-- Document segment follows --

29 October 2008, 4:00 PM
Gerard Berry
Esterel Technologies
The synchronous programming model has become a major model in industrial embedded systems design (avionics, railways, SoCs, etc.) because it reconciles concurrency and determinism. For hardware systems, synchrony naturally fits the RTL paradigm and makes it fully rigorous. For software systems,synchrony naturally fits with two classical engineering models informally based on cyclic computations: data-flow block diagrams and control-flow state machines. The initial synchronous languages were dedicated either to data-flow designs (Lustre, Signal, etc.) or to control-oriented designs (Esterel, SyncCharts, etc.). The more recent languages completely unify both point of views: Esterel v7 keeps all the temporal primitives of the initial Esterel language and adds poweful datapath definition mechanisms, while Scade 6 provides its user with an graphical merge of data-flow diagrams and hierarchical state machines. We present the principles of these recent unifications, which are non-trivial: while it is quit easy to merge the drawing styles, it is much harder to do so by respecting the semantic properties of the languages. We show how the new languages simplify application design, and how they also provide formal verification systems with vital static information. We finally discuss new proposals to extend the original synchronous model into mixed synchronous / asynchronous that try to keep non-determinism under control.
26 August 2008, 4:00 PM
Patrick Cousot
ENS, Paris
Static software analysis has known brilliant successes in the small, by proving complex program properties of programs of a few dozen or hundreds of lines, either by systematic exploration of the state space or by interactive deductive methods. To scale up is a definite problem. Very few static analyzers are able to scale up to millions of lines without sacrificing soundness and/or precision. Unsound static analysis may be useful for bug finding but is less useless in safety critical applications where the absence of bugs, at least of some categories of common bugs, should be formally verified. After recalling the basic principles of abstract interpretation including the notions of abstraction, approximation, soundness, completeness, false alarm, etc., we introduce the domain-specific static analyzer ASTRÉE (www.astree.ens.fr) for proving the absence of runtime errors in safety critical real time embedded synchronous software in the large. The talk emphasizes soundness (no runtime error is ever omitted), parametrization (the ability to refine abstractions by options and analysis directives), extensibility (the easy incorporation of new abstractions to refine the approximation), precision (few or no false alarms for programs in the considered application domain) and scalability (the analyzer scales to millions of lines). In conclusion, present-day software engineering methodology, which is based on the control of the design, coding and testing processes should evolve in the near future, to incorporate a systematic control of final software product thanks to domain-specific analyzers that scale up
18 July 2008, 2:00 PM
Rajeev Alur
University of Pennsylvania
Our ability to effectively harness the computational power of multi-processor and multi-core architectures is predicated upon advances in programming languages and tools for developing concurrent software. Recent years have seen intensive research in methods for verifying concurrent software resulting in powerful tools for finding concurrency-related bugs. Almost all of such tools are based on the assumption that the instructions of the same thread are executed according to the program order. This model is called the interleaving model in the verification community, and the sequential consistency model in the computer architecture literature. While this is a commonly accepted language-level memory model, modern multi-processors relax sequential consistency in different ways for performance reasons resulting in weaker models. The goal of our research is to develop tools for analyzing system-level concurrent software along with such details of the underlying architecture. A first step in our research has resulted in a tool called CheckFence. CheckFence analyzes C code for concurrent data types with respect to an axiomatic specification of a memory model. Using a satisfiability solver, for a given client test program, CheckFence searches for discrepancy between operation-level sequential consistency semantics for the data type and concurrent executions feasible with respect to the specified model. We have analyzed a number of benchmarks successfully using CheckFence. Our analysis has revealed a number of potential bugs, and the memory ordering fences needed to fix the bugs. We conclude by discussing research opportunities and challenges for analysis tools that can bridge the gap between the programmers' desire for simplicity of concurrency abstractions and architects' ability to expose hardware parallelism. This talk is based on joint work with Sebastian Burckhardt (Microsoft Research) and Milo Martin (Penn).

-- Document segment concluded --
-- Supplied material follows --

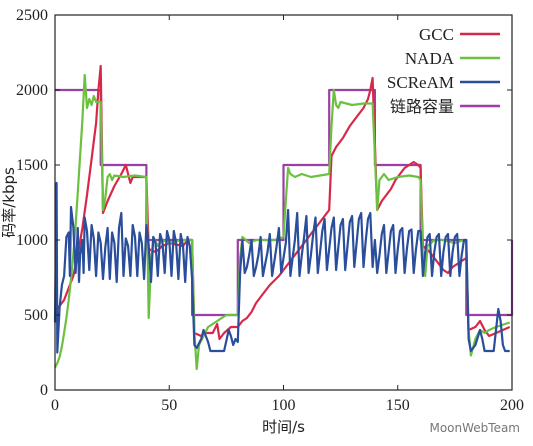 Image resolution: width=533 pixels, height=446 pixels. Describe the element at coordinates (32, 166) in the screenshot. I see `y-tick-label: 1500` at that location.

-- Supplied material concluded --

# Your objective:
Summarize the seminar abstracts above in three sentences.

# Response:
Gerard Berry of Esterel Technologies presents recent synchronous languages, Esterel v7 and Scade 6, that unify data-flow and control-flow design while respecting the semantic properties of the earlier languages. Patrick Cousot of ENS, Paris, recalls the principles of abstract interpretation and introduces ASTRÉE, a static analyzer that proves the absence of runtime errors in safety critical embedded synchronous software and scales to millions of lines. Rajeev Alur of the University of Pennsylvania describes CheckFence, a tool that uses a satisfiability solver to analyze C code for concurrent data types against a memory model and has revealed potential bugs and the fences needed to fix them.